In the last 3 weeks we have experience 2 major public IT failures. I am slightly confused how they could both become so massive.
I entered the IT industry nearly 30 years ago. Like so many in those days, I entered from a previous career and fell into the profession. Falling into it, we brought experiences with us from previous careers. One thing we all acknowledged was the fallibility of technology, or anything mechanical. We made sure we reduced risk wherever we could and where we couldn’t we had a fall back process. So what is happening in this world today? (oh ‘eck I’m sounding like me Dad!).
This weekend, we saw British Airways (BA) grounding all its flights because of a catastrophic computer failure. It is reported that this was caused by a massive power surge at their data centre. We saw images of airports crammed with disappointed passengers and what looked like confused employees. As I sat watching the news, my only thought was how could a massive power surge cause such damage?
30 years ago when I was involved in setting up my first data centre for a 1,500 bed hospital, we knew that a power surge on our delicate computing equipment could cause a failure we could find it difficult to recover from. So we installed a clean supply and a bank of Uninterruptible Power Supplies to smooth out that supply and maintain us long enough for generators to power up in the event of loss of power. I can only assume that BA didn’t do this in their data centre. One that controls thousands of passenger journeys every day! We also anticipated that a failure could result in loss of important patient data, so we had a ‘hot fail over’ where we could pick up normal IT services, albeit on a reduced capacity, but a service nevertheless. And that ‘hot fail over’ was housed away from the main computer facility. Finally we had manual fallback procedures which we had practised. These procedures included staff assigned the responsibility of communicating with system users and hospital users. I didn’t see any of this on the news reports.

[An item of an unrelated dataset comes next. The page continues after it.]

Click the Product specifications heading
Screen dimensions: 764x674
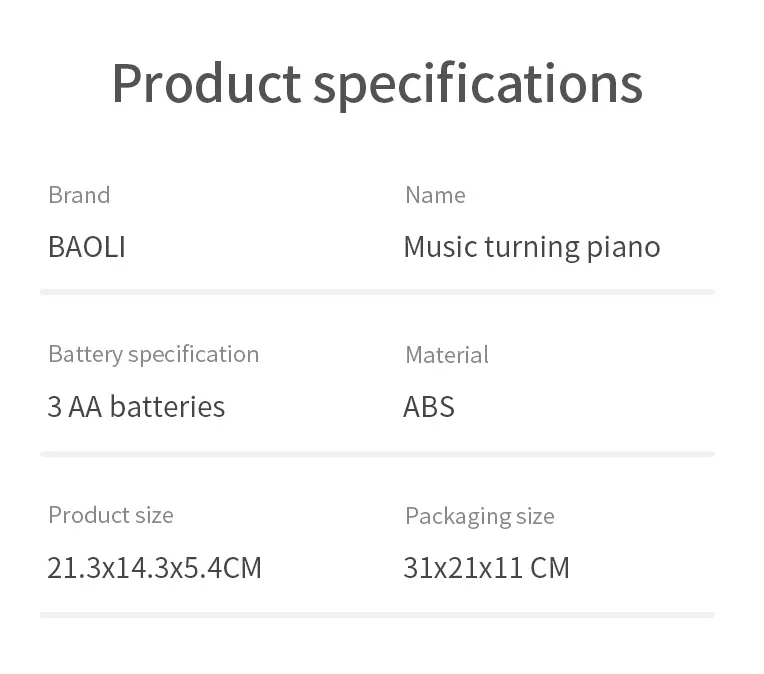click(x=378, y=85)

The measures we put into place were not cheap at the time and took some justification, weeks of writing business cases I remember. When we lost power to the computer suite and no users noticed, it was justified.
Since then, technology has moved on and many of the things that were expensive then, are now pennies now. Especially when you put them against the cost of initial implementation and the cost of losing systems businesses have become to rely on. Finally there is the reputation damage, which is not always acknowledged. This is anecdotal, but the view in my local on Saturday was heavily toward avoiding flying with BA for the foreseeable future. Sure this will be forgotten over time but what will be the immediate cost?
Have we become complacent? With our always on society and IT Service companies offering 99.999999% up time are we forgetting the fallibility of these devices? I would suggest we probably are and it is time to re-evaluate.
One of the first lessons I learned about managing IT was three letters C I A . No not the US intelligence agency, but maintaining Confidentiality, Integrity and Availability. Those three letters stand as much today as they did all those years ago, even now, whenever I consider changes to IT or assessing risk, I recite CIA. In fact they are probably more poignant. Risks haven’t reduced, they have changed and in some areas increased. I don’t know how much this failure will have cost BA or how much WannaCry will have cost the NHS. One thing that is certain, it will be more than putting technology, people and processes in place to reduce and manage the risks!
My final though this morning was: what will the ICO make of both of the NHS and BA incidents? They both involved personal data. One involved damage through encryption and the other non availability at the point of need. Watch this space. There could be even more cost winging its way.